[Collected data entries]
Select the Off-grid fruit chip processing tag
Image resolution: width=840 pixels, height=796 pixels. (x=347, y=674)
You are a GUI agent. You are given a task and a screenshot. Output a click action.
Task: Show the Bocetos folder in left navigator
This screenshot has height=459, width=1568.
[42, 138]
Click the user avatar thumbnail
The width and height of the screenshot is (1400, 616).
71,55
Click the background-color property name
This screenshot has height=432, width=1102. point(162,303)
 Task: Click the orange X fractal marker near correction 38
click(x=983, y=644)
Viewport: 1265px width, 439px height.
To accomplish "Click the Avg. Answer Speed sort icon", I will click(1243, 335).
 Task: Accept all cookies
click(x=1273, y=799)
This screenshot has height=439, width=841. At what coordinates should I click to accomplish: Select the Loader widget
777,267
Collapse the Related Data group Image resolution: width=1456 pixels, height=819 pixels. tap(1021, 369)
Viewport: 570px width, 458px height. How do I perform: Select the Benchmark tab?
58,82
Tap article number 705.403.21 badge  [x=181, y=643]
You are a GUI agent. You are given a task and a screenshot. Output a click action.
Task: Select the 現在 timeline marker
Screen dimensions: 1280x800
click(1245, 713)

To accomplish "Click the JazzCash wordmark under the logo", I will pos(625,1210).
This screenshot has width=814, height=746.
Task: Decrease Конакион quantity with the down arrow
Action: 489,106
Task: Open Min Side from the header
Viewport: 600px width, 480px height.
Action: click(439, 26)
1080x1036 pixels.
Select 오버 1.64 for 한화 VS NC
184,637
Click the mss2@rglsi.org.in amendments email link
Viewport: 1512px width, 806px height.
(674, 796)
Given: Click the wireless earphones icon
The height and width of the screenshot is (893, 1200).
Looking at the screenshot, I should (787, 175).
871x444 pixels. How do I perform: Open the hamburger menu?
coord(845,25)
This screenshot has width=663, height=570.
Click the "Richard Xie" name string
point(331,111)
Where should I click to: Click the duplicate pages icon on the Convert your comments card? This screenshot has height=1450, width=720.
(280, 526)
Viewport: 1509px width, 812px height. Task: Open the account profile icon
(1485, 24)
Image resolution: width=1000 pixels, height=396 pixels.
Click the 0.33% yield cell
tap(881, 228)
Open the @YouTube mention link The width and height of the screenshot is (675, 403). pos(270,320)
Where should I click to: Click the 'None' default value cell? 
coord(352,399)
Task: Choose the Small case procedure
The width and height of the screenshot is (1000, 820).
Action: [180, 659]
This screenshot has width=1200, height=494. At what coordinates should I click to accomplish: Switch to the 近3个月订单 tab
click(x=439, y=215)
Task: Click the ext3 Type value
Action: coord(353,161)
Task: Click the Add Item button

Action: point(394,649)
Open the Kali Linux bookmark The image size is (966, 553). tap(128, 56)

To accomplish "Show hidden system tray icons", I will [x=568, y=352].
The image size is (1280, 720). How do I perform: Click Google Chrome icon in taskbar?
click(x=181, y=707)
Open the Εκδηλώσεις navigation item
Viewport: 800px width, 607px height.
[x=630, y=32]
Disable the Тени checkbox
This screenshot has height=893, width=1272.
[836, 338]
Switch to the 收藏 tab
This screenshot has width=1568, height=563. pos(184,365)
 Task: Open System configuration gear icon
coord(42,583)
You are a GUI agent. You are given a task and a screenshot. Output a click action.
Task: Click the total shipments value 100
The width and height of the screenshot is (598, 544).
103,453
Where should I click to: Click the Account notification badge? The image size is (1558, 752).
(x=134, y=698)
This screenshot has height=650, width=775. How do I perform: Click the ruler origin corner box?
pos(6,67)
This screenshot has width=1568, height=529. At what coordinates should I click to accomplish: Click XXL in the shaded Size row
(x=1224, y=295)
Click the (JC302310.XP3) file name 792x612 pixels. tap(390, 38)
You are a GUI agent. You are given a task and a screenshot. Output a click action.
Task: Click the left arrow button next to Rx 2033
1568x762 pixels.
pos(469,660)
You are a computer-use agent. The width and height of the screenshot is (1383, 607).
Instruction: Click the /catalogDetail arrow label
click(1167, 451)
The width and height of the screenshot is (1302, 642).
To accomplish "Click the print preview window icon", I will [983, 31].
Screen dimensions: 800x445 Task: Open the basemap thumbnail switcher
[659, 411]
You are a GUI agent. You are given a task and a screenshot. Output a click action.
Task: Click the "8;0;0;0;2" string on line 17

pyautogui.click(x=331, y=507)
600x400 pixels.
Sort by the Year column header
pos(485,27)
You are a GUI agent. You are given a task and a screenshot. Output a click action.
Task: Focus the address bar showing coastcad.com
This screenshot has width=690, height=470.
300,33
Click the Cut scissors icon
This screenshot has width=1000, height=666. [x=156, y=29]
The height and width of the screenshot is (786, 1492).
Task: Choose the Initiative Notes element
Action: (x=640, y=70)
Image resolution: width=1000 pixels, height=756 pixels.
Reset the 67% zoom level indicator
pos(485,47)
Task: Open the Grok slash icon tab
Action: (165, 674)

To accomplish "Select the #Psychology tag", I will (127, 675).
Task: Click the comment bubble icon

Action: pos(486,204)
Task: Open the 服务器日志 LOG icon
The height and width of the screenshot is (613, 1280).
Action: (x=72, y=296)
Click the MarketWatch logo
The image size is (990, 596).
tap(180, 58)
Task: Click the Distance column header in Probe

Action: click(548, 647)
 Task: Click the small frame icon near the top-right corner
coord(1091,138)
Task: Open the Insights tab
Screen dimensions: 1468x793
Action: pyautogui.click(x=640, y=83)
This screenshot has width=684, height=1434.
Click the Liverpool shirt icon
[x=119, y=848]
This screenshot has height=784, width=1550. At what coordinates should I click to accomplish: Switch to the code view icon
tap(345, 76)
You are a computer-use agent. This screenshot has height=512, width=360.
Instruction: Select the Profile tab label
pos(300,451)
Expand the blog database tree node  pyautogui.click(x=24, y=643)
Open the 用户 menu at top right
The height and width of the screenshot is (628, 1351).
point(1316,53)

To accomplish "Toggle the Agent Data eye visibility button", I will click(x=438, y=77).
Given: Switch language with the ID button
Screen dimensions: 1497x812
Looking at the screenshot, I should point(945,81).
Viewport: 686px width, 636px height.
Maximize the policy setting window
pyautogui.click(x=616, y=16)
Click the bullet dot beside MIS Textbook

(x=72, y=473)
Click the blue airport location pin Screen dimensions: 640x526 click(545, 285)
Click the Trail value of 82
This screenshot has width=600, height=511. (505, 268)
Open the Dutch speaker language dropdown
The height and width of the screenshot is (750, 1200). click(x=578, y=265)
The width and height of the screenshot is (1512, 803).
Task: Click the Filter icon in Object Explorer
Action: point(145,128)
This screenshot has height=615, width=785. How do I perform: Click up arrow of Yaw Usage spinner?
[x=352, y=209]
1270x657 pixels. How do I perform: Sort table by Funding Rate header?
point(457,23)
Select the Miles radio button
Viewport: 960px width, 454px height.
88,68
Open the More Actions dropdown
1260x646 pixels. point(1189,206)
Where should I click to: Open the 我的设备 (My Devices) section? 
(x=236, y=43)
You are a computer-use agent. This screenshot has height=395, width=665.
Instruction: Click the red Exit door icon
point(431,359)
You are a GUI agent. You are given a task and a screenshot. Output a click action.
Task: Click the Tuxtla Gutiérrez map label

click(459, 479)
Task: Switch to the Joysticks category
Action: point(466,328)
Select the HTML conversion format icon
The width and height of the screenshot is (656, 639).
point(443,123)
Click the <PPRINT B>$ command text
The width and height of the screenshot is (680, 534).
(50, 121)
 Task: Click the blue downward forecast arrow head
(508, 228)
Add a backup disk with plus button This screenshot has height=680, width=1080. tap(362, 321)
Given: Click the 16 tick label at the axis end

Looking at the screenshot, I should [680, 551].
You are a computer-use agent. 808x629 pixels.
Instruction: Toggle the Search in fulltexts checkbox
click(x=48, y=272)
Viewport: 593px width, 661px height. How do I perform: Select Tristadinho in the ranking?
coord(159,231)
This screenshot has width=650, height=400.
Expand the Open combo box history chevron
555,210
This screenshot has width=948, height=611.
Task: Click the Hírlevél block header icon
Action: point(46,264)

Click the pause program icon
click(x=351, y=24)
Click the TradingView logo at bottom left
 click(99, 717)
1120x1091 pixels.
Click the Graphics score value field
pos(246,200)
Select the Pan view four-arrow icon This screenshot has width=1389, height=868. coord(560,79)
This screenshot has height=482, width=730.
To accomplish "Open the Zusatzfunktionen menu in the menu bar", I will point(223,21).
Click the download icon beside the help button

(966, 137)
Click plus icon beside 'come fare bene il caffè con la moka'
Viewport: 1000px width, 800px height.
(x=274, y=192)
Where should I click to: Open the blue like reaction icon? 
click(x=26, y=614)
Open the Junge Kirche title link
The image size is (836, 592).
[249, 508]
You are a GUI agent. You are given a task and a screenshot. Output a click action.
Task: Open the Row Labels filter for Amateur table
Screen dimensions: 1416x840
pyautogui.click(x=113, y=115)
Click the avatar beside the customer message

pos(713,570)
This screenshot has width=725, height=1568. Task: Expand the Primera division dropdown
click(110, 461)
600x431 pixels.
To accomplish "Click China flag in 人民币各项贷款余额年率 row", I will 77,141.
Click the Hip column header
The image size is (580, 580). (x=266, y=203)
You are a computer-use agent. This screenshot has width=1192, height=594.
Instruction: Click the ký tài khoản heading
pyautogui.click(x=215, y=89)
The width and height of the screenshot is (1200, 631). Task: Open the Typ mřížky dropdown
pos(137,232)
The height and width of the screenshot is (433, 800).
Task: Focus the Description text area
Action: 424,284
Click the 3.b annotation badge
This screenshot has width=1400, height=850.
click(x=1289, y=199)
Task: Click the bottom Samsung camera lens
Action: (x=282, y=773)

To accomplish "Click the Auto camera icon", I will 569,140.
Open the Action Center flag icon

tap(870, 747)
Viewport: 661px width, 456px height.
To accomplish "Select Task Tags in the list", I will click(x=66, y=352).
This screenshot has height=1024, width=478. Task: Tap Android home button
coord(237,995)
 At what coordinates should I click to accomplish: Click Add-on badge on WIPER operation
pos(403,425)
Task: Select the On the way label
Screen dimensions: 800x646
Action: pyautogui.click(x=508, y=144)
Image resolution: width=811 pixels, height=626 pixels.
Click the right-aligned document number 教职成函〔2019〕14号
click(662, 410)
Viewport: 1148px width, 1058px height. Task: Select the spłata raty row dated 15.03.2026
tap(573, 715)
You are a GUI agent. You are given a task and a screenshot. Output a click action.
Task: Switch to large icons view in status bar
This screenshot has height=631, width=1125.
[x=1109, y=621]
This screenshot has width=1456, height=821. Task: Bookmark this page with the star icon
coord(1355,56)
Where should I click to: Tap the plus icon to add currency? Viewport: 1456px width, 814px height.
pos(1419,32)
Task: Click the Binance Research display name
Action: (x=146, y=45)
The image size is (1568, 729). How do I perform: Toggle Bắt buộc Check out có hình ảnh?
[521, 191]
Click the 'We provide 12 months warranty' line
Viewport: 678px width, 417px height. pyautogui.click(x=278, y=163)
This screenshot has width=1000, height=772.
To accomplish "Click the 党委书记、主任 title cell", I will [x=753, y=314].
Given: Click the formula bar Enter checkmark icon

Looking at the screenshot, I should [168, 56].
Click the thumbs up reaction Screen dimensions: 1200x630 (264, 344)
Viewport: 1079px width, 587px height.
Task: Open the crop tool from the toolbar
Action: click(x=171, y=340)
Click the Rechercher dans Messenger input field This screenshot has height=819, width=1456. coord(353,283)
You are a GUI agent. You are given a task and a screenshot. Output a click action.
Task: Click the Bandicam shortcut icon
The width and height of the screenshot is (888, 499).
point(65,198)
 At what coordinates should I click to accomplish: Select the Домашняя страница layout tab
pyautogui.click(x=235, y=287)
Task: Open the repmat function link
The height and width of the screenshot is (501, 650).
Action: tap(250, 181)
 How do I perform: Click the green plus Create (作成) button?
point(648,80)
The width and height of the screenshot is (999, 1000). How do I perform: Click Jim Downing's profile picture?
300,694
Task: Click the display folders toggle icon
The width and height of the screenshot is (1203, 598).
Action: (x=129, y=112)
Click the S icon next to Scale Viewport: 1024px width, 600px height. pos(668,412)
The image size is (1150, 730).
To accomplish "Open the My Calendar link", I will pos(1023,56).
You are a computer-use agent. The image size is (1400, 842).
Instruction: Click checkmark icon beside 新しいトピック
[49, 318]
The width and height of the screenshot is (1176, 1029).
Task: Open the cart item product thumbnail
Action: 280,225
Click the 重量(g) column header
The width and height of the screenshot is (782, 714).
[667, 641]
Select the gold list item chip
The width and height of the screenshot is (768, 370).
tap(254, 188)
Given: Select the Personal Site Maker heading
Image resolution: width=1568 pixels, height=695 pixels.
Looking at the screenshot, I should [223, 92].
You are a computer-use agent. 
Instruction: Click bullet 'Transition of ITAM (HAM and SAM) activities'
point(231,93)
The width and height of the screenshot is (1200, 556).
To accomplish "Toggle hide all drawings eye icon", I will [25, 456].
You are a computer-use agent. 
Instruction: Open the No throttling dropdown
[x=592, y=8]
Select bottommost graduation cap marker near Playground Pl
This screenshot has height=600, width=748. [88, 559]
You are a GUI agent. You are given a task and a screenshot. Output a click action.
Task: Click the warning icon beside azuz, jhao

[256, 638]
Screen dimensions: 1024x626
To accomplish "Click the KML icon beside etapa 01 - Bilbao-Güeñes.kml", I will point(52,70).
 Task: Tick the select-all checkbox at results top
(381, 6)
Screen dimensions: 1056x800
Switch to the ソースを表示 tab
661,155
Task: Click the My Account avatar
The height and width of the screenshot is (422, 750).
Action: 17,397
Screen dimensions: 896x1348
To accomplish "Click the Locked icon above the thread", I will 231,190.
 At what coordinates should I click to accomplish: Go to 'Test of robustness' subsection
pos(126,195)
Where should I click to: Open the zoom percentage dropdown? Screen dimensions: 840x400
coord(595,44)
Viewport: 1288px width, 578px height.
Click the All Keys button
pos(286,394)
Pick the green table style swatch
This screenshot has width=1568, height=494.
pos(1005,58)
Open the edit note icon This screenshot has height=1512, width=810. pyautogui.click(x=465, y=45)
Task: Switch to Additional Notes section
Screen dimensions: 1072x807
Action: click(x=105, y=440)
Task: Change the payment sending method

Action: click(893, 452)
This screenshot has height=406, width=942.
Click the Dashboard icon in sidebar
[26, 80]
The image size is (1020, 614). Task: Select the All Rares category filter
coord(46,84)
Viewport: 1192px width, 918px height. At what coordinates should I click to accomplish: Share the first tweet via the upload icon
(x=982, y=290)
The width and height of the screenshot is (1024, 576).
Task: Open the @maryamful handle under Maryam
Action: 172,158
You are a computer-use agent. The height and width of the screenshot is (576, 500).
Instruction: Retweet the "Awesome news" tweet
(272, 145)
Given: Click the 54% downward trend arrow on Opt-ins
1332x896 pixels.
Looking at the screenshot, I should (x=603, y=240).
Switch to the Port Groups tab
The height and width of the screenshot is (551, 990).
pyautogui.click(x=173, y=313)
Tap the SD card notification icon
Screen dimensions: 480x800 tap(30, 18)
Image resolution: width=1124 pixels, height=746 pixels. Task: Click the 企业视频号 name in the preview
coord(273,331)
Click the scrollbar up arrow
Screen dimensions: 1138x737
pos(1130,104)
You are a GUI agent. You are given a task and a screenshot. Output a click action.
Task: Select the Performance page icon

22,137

* **ASSIGNMENT**:
Using the data above, return every line that contains the string "icons".

* **OUTPUT BELOW**:
To accomplish "Show hidden system tray icons", I will [x=568, y=352].
Task: Switch to large icons view in status bar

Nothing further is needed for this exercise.